You may add more scenarios and longer durations or make parameters like preAllocatedVUs dynamic based on other factors, allowing greater flexibility. While dynamism helps, excessive dynamism can obscure test clarity, which might not always be desirable

You may have noticed that my spikes max out at only 8x of usual amount of traffic and not, say 20 or 50 times, because I had noticed with such rate, mostly because of the unavailability of the VUs, RPS barely changed from the max RPS I had observed, but latency numbers were off the roof, like going to multiple seconds. So, for practical purposes, I will stick to a max of 8x for optimal representation.

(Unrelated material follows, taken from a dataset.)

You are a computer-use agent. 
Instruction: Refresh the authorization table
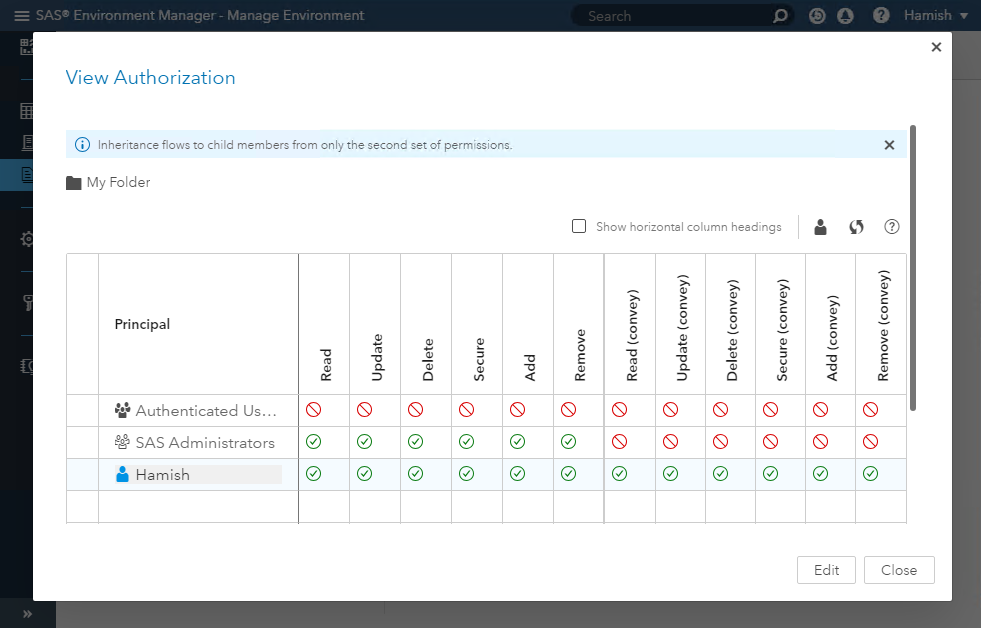(856, 227)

You may have noticed that my spikes peak at only 8× the usual traffic, rather than 20× or 50×. This is because, at such high rates, the lack of available VUs caused RPS to plateau, while latency skyrocketed to 1 to 1 and half minute. So, to stay at resources my computer can handle, I capped it at 8× for optimal representation.

(In my case, Grafana barely loaded a single graph when total requests exceeded 42M. To address this, I trimmed the test to <5M requests, though longer tests offer deeper insights into server behavior. Also, since K6 doesn’t natively track scenario start and end times, I added clock timings as a comment in the code to approximate when each scenario ran.)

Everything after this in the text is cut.